La sua forma oblunga, la sua grandezza che gli consente, prima di finire nello stomaco, di risiedere comodamente sul palmo di una mano, quel suo essere inizialmente straripante di riso per poi provare l’ebbrezza di raggiungere con avidi morsi la mozzarella. Tutto questo è il supplì. Trionfo della cucina romana che si innesta nella più ampia tradizione dei fritti: dalla mela al baccalà, dai broccoli ai funghi. più volte in una trattoria del paese in cui vivo ho mangiato un antipasto di fritti alla romana. Il menù ti avverte che il piatto è per due persone. Ed è giusto perché non di un piatto si tratta, ma di una capiente insalatiera, ricolma di alimenti, riconoscibili, pur se avvolti dalla pastella, anche dalla loro forma.

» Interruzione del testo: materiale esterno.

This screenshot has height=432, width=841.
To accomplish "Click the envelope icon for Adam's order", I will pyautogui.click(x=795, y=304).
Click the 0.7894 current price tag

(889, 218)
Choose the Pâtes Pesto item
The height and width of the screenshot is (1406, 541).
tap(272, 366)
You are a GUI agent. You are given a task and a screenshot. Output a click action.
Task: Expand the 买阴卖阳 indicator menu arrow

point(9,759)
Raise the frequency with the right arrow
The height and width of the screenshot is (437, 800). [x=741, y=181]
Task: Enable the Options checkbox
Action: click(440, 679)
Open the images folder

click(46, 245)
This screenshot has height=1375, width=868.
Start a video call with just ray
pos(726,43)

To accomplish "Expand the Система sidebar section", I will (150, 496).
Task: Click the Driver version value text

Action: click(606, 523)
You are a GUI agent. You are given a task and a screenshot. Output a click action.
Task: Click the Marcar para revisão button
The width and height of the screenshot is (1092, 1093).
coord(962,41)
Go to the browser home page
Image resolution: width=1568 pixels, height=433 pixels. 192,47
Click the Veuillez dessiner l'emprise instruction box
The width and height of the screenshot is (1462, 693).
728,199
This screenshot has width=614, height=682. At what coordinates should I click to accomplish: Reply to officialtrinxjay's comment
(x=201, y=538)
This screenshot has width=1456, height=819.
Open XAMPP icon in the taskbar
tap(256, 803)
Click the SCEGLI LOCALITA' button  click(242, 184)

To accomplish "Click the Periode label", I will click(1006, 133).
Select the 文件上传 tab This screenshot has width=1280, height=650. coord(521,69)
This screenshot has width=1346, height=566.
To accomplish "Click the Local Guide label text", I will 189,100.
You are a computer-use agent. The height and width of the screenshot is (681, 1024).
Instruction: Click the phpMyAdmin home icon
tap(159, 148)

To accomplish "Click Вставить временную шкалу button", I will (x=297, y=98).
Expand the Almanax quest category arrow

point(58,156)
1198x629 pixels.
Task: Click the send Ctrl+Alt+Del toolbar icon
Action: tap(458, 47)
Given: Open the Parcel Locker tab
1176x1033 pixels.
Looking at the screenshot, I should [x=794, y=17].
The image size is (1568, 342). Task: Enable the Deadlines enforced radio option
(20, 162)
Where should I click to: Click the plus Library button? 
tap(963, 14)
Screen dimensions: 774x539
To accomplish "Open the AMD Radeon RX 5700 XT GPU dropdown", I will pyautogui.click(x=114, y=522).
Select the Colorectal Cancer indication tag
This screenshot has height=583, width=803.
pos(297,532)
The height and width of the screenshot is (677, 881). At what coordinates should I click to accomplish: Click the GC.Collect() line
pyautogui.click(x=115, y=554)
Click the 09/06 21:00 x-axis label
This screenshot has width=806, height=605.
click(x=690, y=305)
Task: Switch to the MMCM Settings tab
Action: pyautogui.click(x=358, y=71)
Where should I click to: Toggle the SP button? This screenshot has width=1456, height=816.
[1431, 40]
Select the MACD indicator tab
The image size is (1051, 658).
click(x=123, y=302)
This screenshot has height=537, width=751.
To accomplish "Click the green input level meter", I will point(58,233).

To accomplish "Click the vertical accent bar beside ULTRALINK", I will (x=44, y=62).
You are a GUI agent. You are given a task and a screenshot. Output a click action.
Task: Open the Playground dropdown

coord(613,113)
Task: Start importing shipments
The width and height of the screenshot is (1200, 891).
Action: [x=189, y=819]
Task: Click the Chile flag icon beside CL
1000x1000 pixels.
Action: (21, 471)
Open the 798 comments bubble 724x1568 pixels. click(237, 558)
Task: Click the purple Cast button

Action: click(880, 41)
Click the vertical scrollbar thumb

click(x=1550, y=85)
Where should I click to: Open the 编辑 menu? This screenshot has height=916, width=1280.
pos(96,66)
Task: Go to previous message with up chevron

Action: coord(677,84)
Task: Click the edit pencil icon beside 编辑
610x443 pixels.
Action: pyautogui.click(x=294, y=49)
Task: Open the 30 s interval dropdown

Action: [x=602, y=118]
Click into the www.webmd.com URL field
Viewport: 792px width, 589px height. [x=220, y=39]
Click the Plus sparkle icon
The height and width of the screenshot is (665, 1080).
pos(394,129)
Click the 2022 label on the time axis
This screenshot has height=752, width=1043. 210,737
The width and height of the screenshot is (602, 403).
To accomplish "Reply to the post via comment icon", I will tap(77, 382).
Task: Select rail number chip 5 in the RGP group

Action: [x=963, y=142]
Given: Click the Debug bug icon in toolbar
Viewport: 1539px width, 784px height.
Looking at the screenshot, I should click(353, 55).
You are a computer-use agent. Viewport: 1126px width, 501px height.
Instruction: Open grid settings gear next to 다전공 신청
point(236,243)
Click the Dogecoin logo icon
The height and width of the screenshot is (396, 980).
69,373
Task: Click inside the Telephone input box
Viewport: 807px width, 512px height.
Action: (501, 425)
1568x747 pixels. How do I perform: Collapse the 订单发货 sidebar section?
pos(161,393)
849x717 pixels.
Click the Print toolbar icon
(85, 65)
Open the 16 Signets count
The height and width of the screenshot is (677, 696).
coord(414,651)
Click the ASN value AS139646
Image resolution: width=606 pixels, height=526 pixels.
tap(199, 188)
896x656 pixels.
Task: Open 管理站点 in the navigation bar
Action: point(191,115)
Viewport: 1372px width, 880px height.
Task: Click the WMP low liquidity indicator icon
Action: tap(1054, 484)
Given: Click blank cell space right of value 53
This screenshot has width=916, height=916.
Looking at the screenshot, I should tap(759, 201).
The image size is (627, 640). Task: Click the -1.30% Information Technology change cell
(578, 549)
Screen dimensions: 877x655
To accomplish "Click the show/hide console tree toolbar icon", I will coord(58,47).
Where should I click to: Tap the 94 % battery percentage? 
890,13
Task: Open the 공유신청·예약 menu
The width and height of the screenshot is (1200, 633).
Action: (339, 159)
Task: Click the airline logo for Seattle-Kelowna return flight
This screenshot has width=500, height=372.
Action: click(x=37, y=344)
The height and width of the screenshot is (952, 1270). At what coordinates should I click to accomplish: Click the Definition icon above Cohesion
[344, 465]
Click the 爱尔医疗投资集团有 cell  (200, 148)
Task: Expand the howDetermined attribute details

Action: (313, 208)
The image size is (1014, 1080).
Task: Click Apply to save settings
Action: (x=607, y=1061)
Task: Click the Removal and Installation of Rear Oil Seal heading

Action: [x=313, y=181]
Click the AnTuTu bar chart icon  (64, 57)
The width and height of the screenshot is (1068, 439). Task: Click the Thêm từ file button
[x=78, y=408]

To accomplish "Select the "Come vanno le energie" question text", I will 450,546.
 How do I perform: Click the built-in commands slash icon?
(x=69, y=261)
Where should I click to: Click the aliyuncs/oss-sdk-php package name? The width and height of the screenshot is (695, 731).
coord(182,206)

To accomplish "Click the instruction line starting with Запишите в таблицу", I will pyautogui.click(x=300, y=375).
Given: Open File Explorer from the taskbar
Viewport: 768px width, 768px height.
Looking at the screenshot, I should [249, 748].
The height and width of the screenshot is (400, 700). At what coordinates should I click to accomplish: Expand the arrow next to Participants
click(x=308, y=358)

Personalmente non amo i funghi e dalla forma, mentre la mano avida perlustra l’insalatiera, posso evitarli, avendo memorizzata quella dei broccoletti e del baccalà. Oltre ad essere buono questo piatto assume dal punto di vista biografico, una funzione che allude alla nostalgia: ogni volta che lo gusto non posso non pensare alla mia nonna paterna che per la vigilia di Natale, cucinava gli stessi fritti in quantità ancora più esorbitanti. E così un semplice tavolo di legno ed una banale insalatiera di ceramica, divengono memoria. Una memoria in cui la tradizione non è gusto del passato, sterile ripetizione di gesti, o, peggio, disprezzo della modernità. È piuttosto un luogo permeato da odori, abitato da sapori e da voci, un luogo che non è tanto uno spazio fisico, quanto l’anelito a rivivere le cose, le persone, le situazioni che abbiamo amato.
Ma torniamo al supplì: alcuni vorrebbero innovare la tradizione culinaria, accompagnando alla classica palla di riso con formaggio altri ripieni: soluzioni creative dal cacio e pepe, alla nduja. Non ho sperimentato altre novità ma pare che ve ne siano di ancora più stravaganti.
Non disdegno queste innovazioni, ma penso che in certi casi sia la tradizione ad avere la meglio.
Il cacio e pepe esiste: è un primo piatto che se fatto bene può essere molto buono. Sua pasta di elezione è il tonnarello, intriso di una cremina di pepe e formaggio, talora servito in una forma di parmigiano incavata.
Ora, non avendo la lunghezza del tonnarello, i chicchi di riso non riescono ad assolvere la medesima funzione, e la cremina tende a ristagnare nella palla. Lasciamo il cacio e il pepe ai tonnarelli, e continuiamo a riempire i supplì di mozzarella come abbiamo sempre fatto.